## Task description
What is the Bandicoot robot named after, according to the text below on sewer-cleaning robots in India?

## Text segment
*-*-*
But technology might finally bring an end to the job – with solutions that include a robot cleaner named after a common sewer rat.

The government also thinks technology could be the answer. In early July, when Indian Finance Minister Nirmala Sitharaman unveiled her new budget, she announced the extension of a government plan in which banks facilitate loans to women and people from marginalized communities to buy manual scavenging machines and robots. Sitharaman said mechanized cleaning could "[save] the manual scavengers their dignity."

There are already parts of the country where technology is on the job. In the southern Indian city of Hyderabad, for example, machines suck sludge out of sewers and clear pipes with high-pressure jets of water. But these machines are often too big to enter some narrow bylanes, particularly in dense urban areas. In those places, a human goes in.

Instead of humans, some Indian engineers want to send robots into manholes.

"We want to change manhole to robo-hole," says Arun George, a co-founder of Genrobotics, a Kerala-based startup that developed the robot. It's called Bandicoot, named after a species of rat found in sewers in the Indian subcontinent.

The Bandicoot robot is a promising solution because of its small size and portability, says Shanal Pradhan, a Delhi-based researcher and co-author of a paper on manual scavenging in urban India. "Big sewage cleaning trucks may not be able to navigate narrow settlements but the robot can," she says.

The robot looks like a four-legged animal that can stand over a manhole and lower down mechanical arms. Once inside the manhole, the arms extend and latch on to its walls to stabilize the robot. The main arm, which has a claw-like structure at the end, then lowers further and rotates to grab waste that's clogging the drain.

A suction machine can only pump out the liquid sludge. The solid residue is left behind in the sewer pipe. The robot can remove this solid waste clogging the pipe. In addition, it can also send a high-pressure jet of water to clear blockages.

The robot also has cameras to help locate the sludge is and navigate toward it. Its carbon fiber structure is resistant to corrosion and can withstand sludge and toxic gases.
*-*-*
## Given entries
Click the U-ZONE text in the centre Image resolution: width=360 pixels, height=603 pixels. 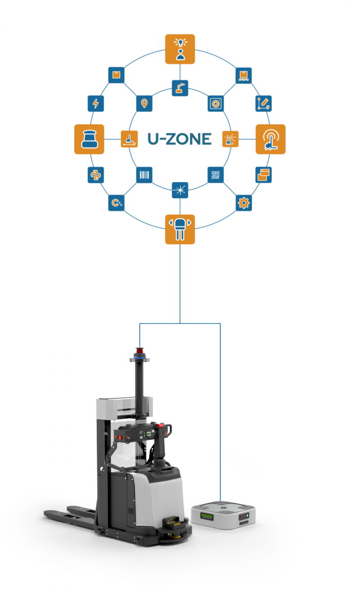point(180,139)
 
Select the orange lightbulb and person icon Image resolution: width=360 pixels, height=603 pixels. point(180,49)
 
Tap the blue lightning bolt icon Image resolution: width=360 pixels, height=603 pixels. point(95,104)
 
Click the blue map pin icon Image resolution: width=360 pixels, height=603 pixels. point(144,104)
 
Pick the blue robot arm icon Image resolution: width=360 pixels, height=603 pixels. point(180,87)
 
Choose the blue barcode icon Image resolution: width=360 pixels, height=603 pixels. point(144,175)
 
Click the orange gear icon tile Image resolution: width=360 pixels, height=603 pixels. point(244,203)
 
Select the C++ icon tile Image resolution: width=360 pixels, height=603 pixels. point(116,203)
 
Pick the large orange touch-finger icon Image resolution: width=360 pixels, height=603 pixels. point(270,139)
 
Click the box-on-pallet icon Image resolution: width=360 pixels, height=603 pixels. point(244,75)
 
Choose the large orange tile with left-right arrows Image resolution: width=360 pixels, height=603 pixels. point(180,229)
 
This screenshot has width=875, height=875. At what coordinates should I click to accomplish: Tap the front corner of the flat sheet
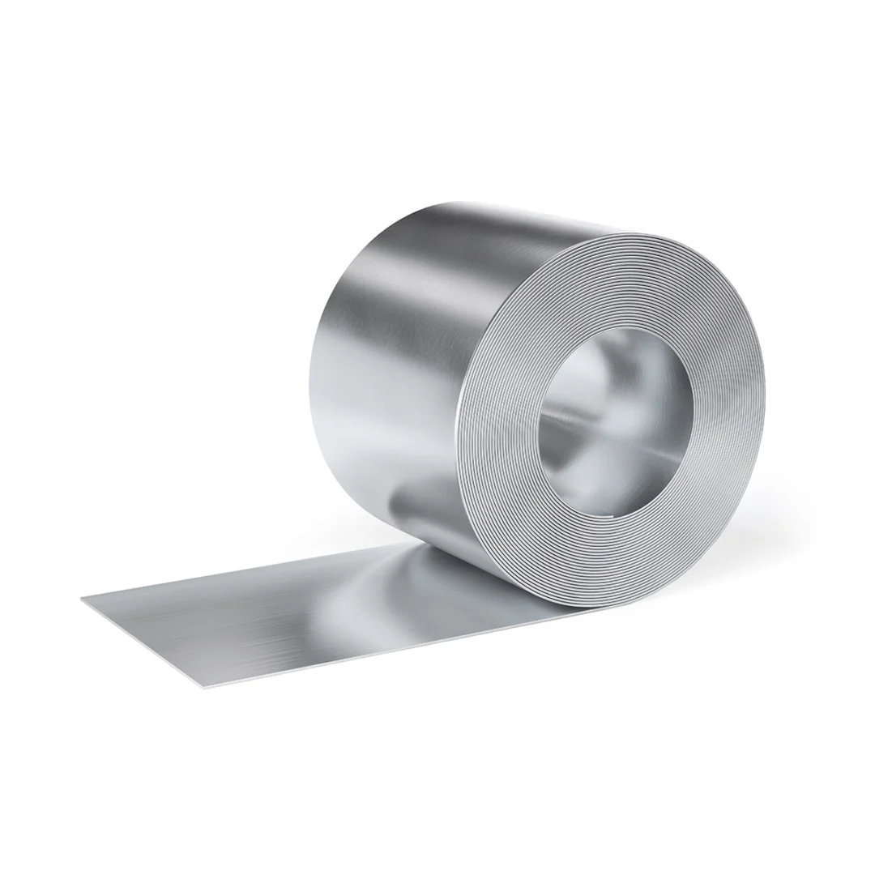coord(198,688)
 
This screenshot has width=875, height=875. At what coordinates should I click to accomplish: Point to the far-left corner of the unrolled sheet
coord(83,598)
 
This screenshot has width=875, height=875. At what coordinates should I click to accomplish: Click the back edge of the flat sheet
coord(243,571)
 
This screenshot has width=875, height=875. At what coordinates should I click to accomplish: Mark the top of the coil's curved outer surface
coord(486,215)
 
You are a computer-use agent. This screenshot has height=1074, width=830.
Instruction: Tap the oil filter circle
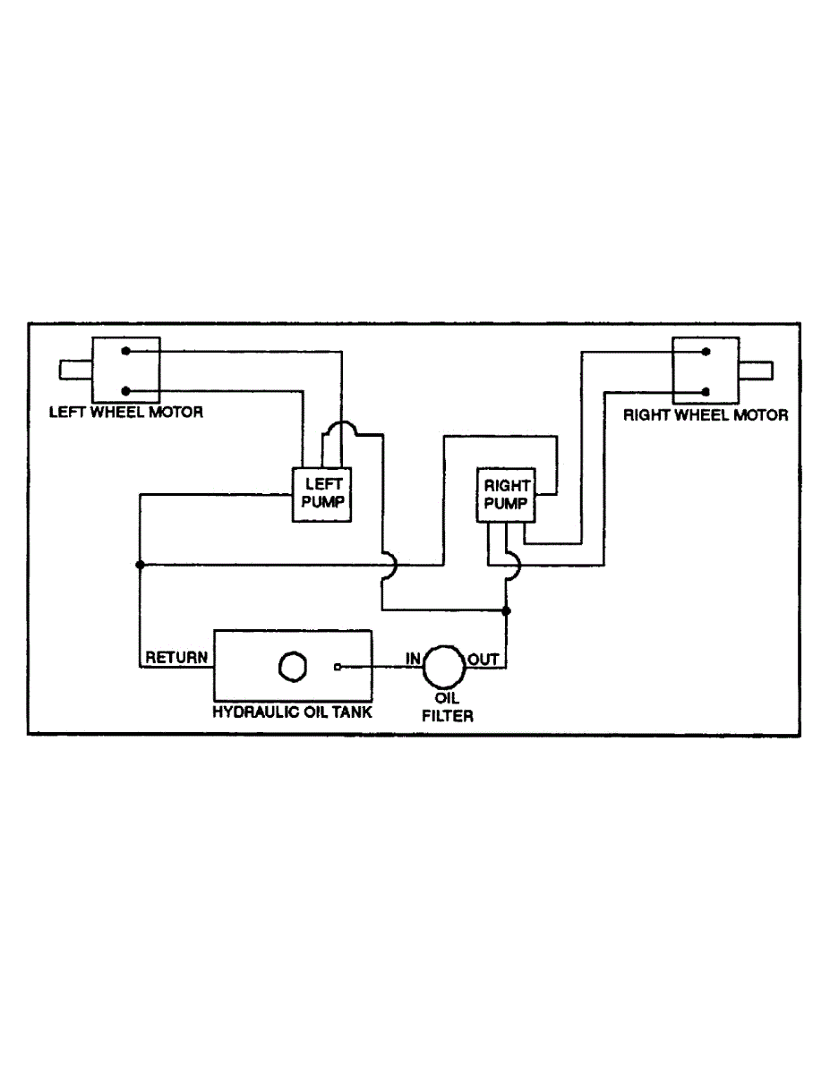tap(441, 666)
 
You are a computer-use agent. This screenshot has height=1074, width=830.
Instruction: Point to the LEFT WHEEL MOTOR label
tap(125, 413)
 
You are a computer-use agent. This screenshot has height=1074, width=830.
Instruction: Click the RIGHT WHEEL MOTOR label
tap(706, 414)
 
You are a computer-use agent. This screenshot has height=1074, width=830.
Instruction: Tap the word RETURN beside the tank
tap(176, 658)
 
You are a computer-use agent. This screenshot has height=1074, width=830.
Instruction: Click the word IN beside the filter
tap(413, 660)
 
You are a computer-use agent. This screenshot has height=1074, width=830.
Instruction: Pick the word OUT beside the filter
tap(483, 660)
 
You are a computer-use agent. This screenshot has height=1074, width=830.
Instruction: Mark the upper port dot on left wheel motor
tap(126, 352)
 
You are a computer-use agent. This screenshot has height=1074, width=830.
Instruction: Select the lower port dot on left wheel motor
tap(126, 390)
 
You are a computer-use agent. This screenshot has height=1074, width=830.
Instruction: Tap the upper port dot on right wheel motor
tap(706, 353)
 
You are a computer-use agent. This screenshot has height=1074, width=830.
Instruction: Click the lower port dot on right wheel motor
tap(706, 391)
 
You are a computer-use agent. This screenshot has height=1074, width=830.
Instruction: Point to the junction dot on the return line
tap(140, 565)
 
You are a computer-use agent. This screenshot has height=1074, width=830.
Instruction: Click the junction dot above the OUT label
tap(507, 611)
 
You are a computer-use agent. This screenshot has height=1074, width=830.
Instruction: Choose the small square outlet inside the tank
tap(337, 667)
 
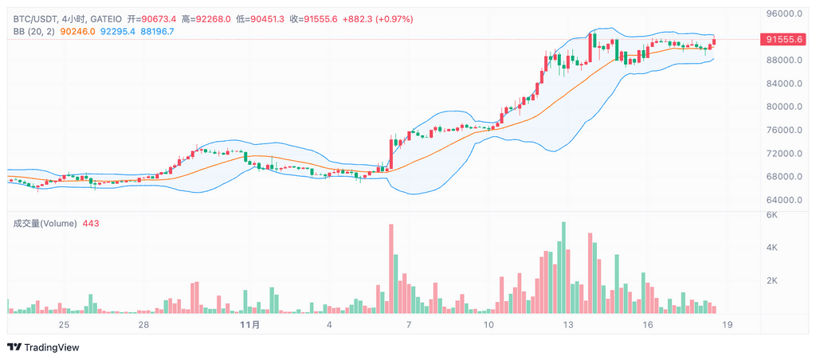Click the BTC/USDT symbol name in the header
click(x=34, y=18)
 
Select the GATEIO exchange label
click(x=106, y=18)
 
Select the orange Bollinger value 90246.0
click(x=78, y=31)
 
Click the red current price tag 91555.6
click(x=783, y=39)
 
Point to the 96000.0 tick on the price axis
click(x=783, y=14)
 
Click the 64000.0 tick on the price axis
click(x=783, y=200)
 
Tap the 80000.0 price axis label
click(x=783, y=107)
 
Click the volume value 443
click(x=91, y=224)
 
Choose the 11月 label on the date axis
click(x=249, y=325)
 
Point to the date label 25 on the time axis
click(x=64, y=325)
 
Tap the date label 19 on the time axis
click(x=728, y=325)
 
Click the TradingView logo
click(x=44, y=347)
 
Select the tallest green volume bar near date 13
click(x=563, y=268)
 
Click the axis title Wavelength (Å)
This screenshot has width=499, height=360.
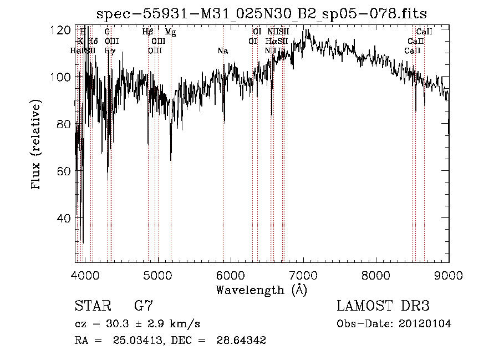tap(261, 290)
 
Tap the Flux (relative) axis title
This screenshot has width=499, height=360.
tap(37, 145)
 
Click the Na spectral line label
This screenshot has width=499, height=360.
tap(223, 51)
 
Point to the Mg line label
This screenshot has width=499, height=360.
tap(171, 33)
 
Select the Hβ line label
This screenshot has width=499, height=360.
tap(147, 33)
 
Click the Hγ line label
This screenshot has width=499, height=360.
tap(110, 51)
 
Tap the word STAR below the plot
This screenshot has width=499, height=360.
tap(92, 306)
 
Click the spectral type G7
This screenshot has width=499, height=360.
tap(143, 306)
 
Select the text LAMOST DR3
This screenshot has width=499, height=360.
tap(383, 306)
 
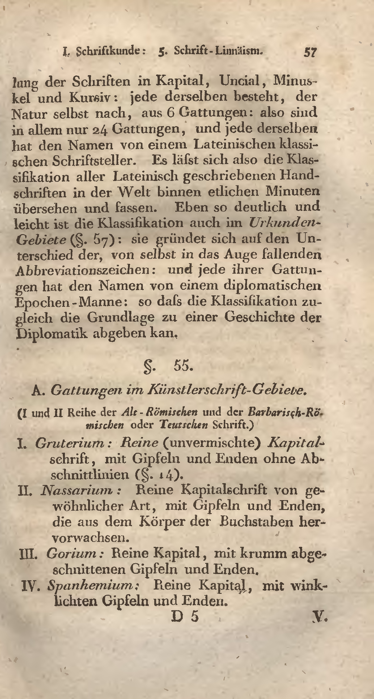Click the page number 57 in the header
point(309,51)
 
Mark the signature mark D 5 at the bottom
point(185,617)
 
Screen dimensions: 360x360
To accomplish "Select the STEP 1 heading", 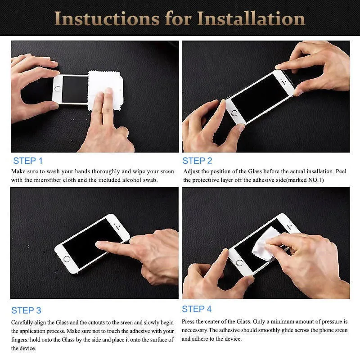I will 28,161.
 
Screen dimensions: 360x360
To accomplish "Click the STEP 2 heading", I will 197,161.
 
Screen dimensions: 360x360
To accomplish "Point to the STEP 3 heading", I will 26,310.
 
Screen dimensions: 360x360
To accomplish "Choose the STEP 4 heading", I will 197,309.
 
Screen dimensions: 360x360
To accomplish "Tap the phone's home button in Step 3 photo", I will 67,259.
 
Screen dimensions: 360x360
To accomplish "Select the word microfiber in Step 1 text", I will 48,180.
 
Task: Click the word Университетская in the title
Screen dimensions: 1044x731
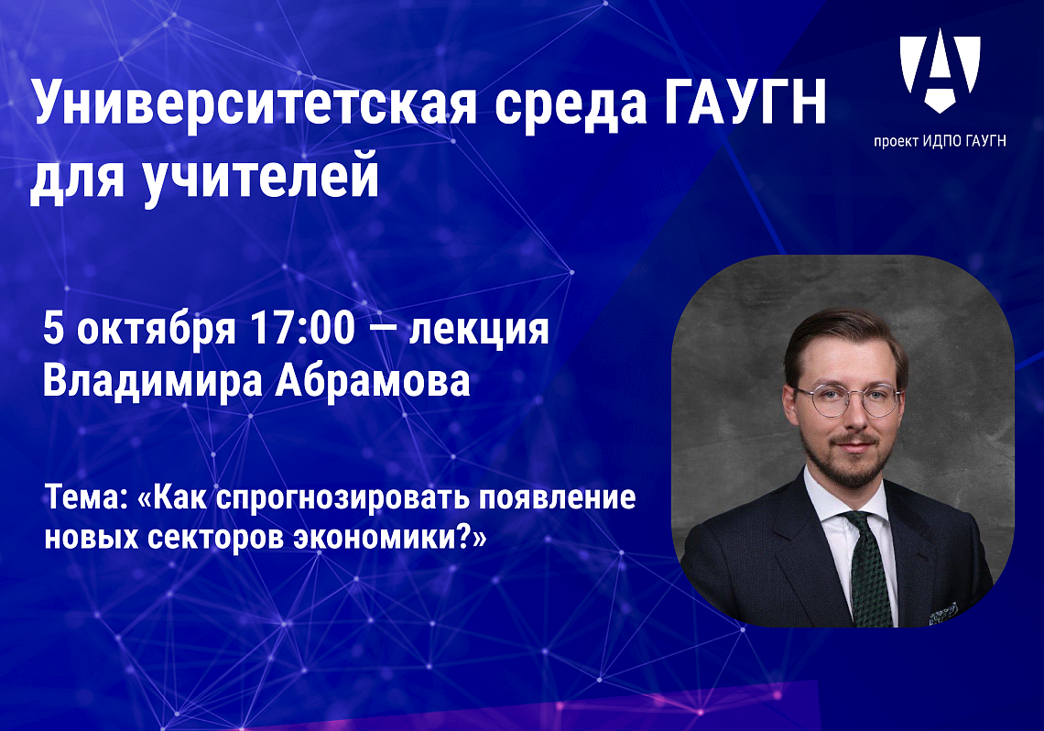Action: point(255,104)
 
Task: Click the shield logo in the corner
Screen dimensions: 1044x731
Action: point(940,70)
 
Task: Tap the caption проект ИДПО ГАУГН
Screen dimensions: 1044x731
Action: point(940,140)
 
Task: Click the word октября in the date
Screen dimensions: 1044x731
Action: point(156,330)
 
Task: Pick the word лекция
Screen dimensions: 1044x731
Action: point(479,330)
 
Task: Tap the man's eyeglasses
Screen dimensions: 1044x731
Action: point(848,399)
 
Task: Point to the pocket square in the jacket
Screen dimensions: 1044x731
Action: point(943,614)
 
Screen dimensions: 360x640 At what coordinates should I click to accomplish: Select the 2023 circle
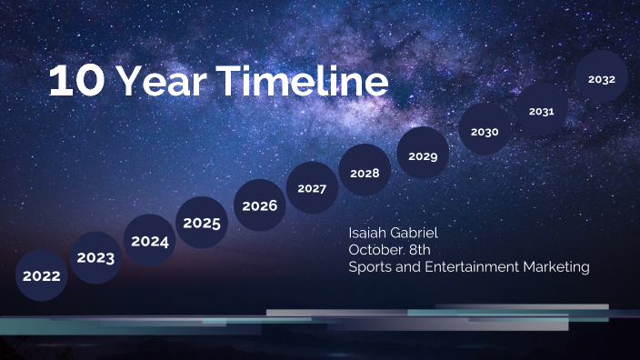95,258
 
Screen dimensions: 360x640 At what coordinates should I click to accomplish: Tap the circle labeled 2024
149,241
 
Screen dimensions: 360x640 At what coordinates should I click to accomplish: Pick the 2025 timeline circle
202,223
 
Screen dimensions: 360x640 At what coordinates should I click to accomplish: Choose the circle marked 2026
259,205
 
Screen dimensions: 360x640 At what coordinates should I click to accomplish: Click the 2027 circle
312,188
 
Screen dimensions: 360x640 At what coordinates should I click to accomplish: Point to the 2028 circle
365,172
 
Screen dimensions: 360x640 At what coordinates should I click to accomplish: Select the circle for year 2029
423,156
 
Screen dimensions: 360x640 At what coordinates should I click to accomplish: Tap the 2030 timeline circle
485,132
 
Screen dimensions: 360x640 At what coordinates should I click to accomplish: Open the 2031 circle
542,111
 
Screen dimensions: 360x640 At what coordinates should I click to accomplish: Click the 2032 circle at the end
602,79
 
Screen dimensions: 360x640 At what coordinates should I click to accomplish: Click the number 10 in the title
76,82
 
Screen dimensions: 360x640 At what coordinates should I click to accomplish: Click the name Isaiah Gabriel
393,233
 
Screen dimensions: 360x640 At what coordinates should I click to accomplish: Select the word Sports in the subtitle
369,267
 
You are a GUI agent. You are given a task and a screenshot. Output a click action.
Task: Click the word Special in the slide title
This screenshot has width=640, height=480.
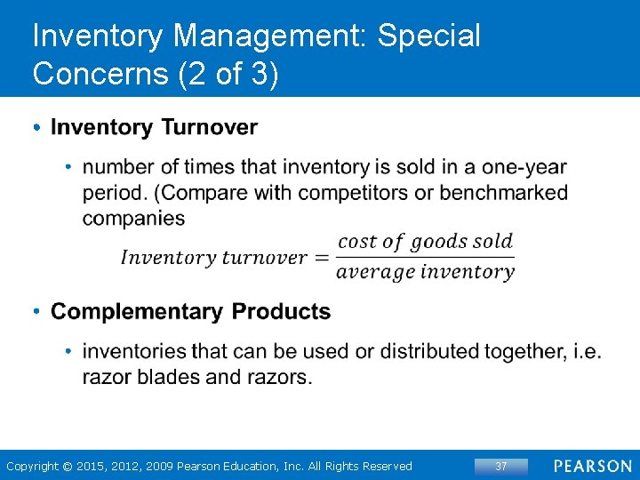coord(428,36)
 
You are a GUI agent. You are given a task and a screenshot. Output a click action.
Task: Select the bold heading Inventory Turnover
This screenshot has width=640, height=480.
coord(154,128)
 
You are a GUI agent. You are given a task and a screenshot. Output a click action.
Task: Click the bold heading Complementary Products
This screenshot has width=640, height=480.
coord(190,312)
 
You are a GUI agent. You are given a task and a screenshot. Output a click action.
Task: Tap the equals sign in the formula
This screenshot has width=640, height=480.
coord(321,258)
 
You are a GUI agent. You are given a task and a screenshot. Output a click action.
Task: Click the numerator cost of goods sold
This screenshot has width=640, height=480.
coord(426,241)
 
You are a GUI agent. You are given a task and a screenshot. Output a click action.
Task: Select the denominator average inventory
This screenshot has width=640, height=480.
coord(425,272)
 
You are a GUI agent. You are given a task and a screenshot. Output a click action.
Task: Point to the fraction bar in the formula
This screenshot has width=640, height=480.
coord(425,257)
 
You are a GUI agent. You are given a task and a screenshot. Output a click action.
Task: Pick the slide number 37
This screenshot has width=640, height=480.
coord(501,466)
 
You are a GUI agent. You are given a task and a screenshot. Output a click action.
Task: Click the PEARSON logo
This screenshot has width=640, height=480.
coord(592,466)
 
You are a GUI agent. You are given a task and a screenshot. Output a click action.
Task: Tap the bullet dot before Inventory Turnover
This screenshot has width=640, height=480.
coord(36,128)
*-*-*
## Reply
A species of rat found in sewers in the Indian subcontinent.